La Grèce a frappé Serov par son harmonie, unique en son genre, de l’élevé, même du monumental, d’une part, avec le simple, avec ce qui vient de la vie ordinaire, de l’autre. Serov examinait attentivement le paysage grec, antique et contemporain à la fois, reconnaissait en telles jeunes filles les caryatides de l’Érechthéion, devinait en toute chose l’Antiquité ranimée. Il n’y a pas que l’ancien amour de Serov pour l’art grec qui l’a amené à la Grèce antique, mais aussi tout le développement logique de sa propre œuvre. Or, on sait que dans les années 1900, toutes les recherches de Serov menaient vers de grandes images généralisantes, chantant la beauté de la nature et de l’homme, elles tendaient à résoudre les tâches d’un art monumental, à créer un « classicisme » du XXe siècle. Il y avait trois sujets qui passionnaient Serov : Ulysse et Nausicaa, LEnlèvement dEurope et Les Métamorphoses dOvide. Il existe beaucoup d’esquisses et de variantes pour ces sujets qui ont occupé Serov les deux dernières années de sa vie.

 

Dans Ulysse et Nausicaa, les changements concernent avant tout le paysage, sa tonalité générale, les corrélations d’échelle du ciel, de la mer et de la terre. La partie centrale de la composition a été vite trouvée par l’artiste : sur le char, la figure élancée de Nausicaa ; devant, les mules attelées au char et secouant la tête d’un mouvement caractéristique ; derrière la princesse, sa suite s’avançant avec peine sur la plage sablonneuse ; et un peu plus loin, à l’écart, Ulysse.

 

Les critiques d’art ont remarqué de bonne heure que le motif d’une pareille procession et sa solution picturale apparaissent dans l’œuvre de Serov au milieu des années 1900 et, par l’intermédiaire de Pierre Ier (1907), viennent trouver leur dernière réalisation dans Ulysse et Nausicaa. La parenté de ces œuvres est incontestable, bien que l’interprétation de la procession d’abord dans l’esquisse pour les Funérailles de Nikolaï Baumann (1905), puis dans un sujet tiré de l’histoire russe et ensuite dans un sujet emprunté à LOdyssée, soit bien différente.
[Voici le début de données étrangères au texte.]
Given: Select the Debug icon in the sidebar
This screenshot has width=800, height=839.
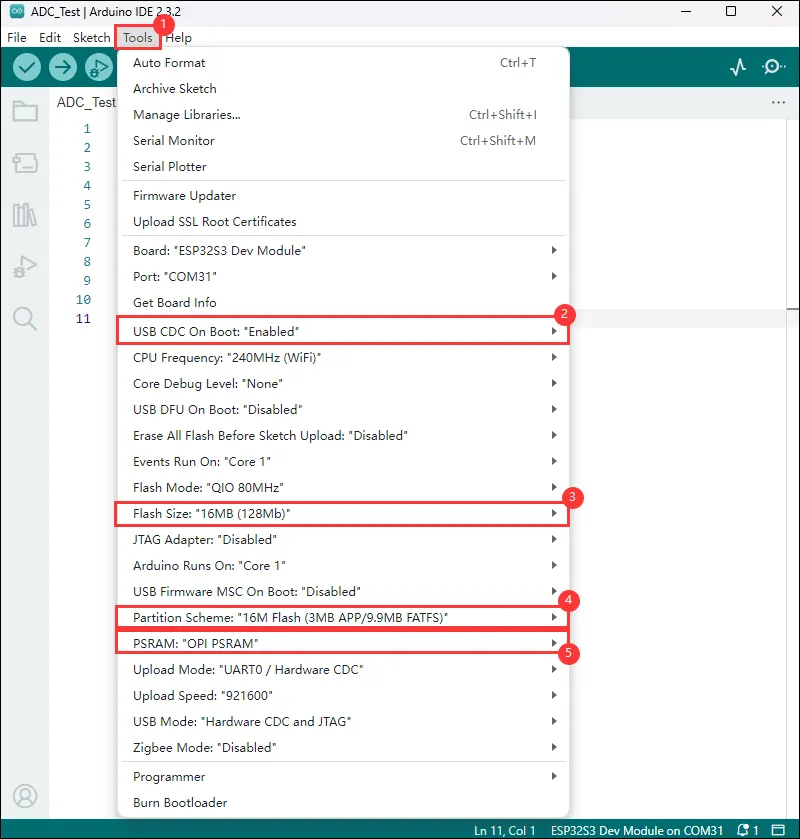Looking at the screenshot, I should point(25,265).

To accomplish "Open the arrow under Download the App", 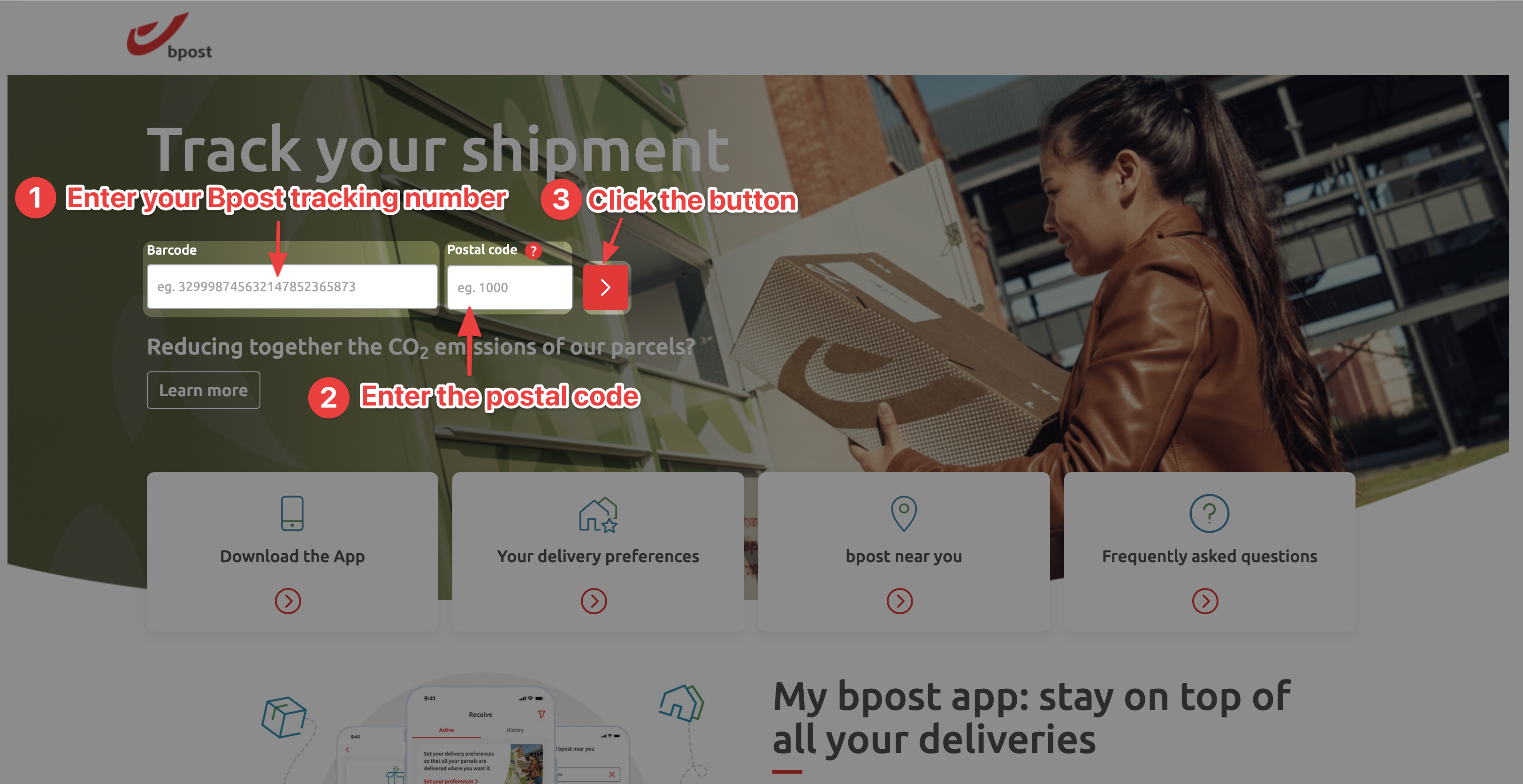I will [288, 601].
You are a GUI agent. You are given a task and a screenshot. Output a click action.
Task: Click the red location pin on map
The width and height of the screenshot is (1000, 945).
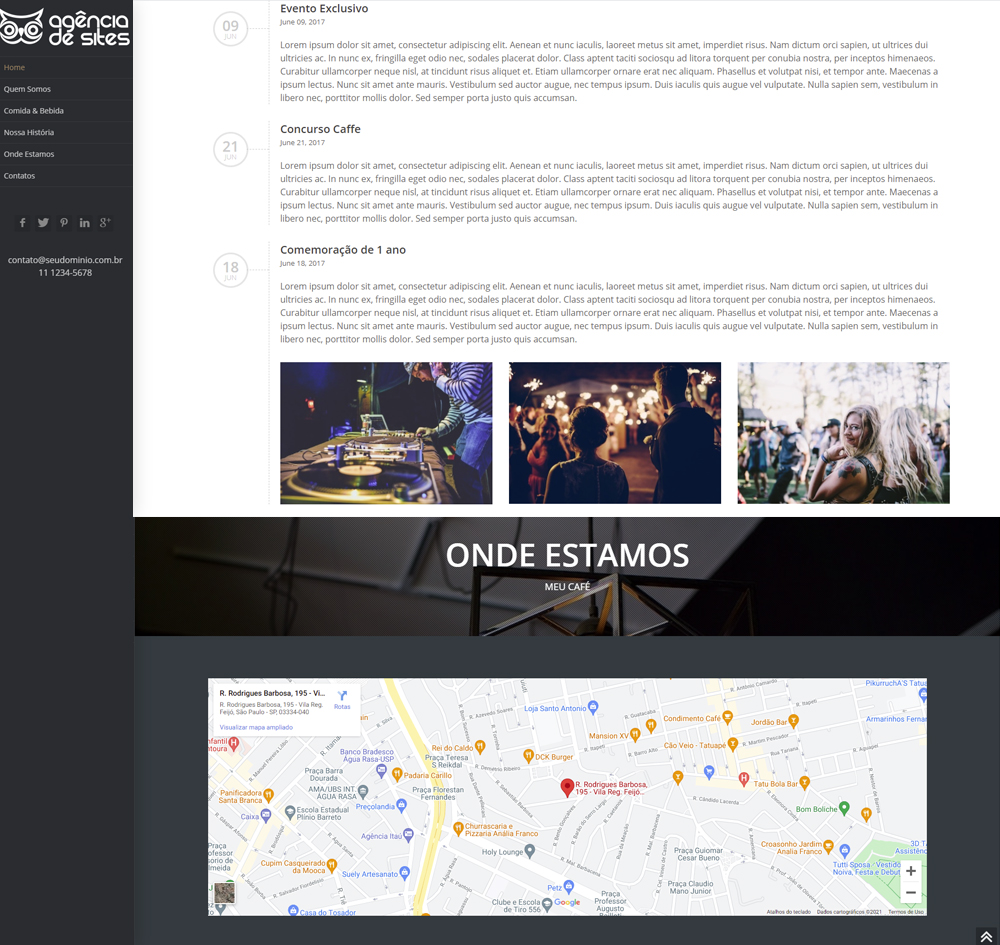[x=567, y=788]
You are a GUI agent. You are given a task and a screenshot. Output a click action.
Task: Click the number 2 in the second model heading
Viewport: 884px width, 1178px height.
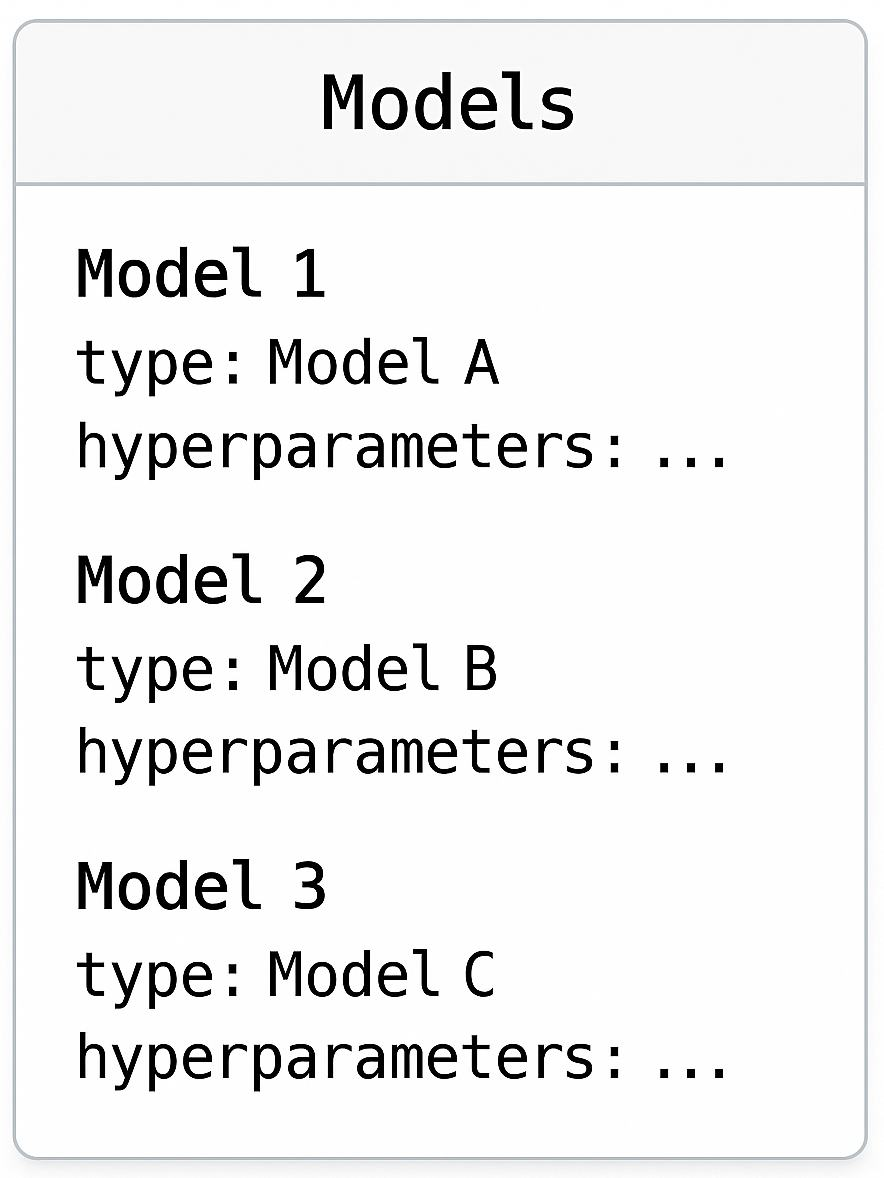point(309,580)
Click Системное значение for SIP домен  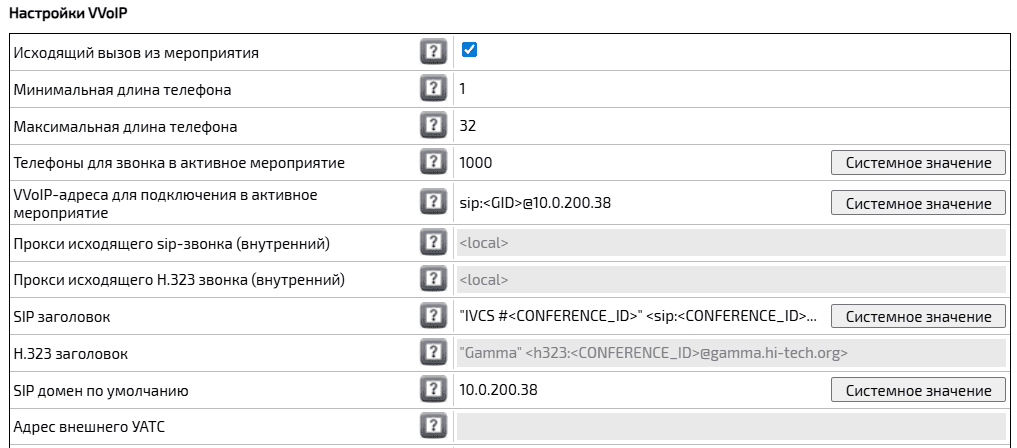point(918,390)
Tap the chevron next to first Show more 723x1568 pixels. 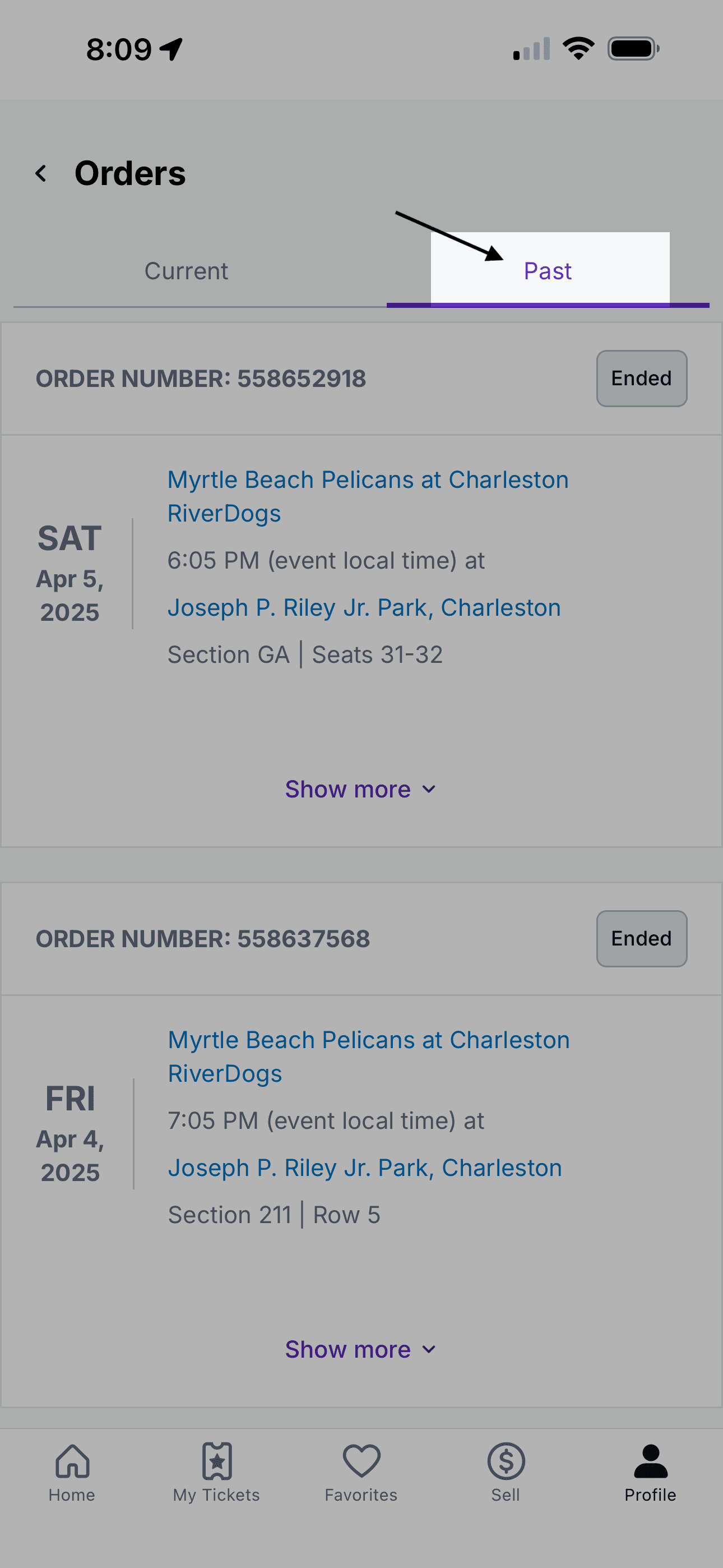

Dans Ulysse, tout est pénétré d’un sentiment de sérénité et d’ensemble harmonieux. La nature et les personnages s’y trouvent dans une admirable fusion. Il se dégage de cette procession une sensation de joie et de solennité en même temps. La procession se déploie en longueur. La différence entre les variantes ne consiste que dans les intervalles séparant les figures. Ce qui y change considérablement, ce sont la gamme des couleurs, le format, l’échelle des proportions. Dans une des variantes, le ciel est haut, sa nuance argentée détermine toute l’ordonnance chromatique du tableau ; la mer est couverte de crêtes de lames blanches reluisantes au soleil ; les figures des gens et des animaux semblent renvoyer des reflets de soleil à travers la couleur grise des vêtements ; la svelte silhouette de Nausicaa rappelant par quelque chose d’insaisissable les korês archaïques, est pleine d’une véritable vie et d’une grâce virginale. Une autre variante tend, par sa forme, vers un panneau décoratif et semble être moins l’image réelle d’un paysage avec des figures qu’une esquisse de décor de théâtre. Ce qui est parfaitement naturel, vu les travaux de Serov dans le domaine du décor théâtral, parmi lesquels le rideau pour Schéhérazade dans les Ballets russes de Serge de Diaghilev lors de leur tournée à Paris est le plus remarquable.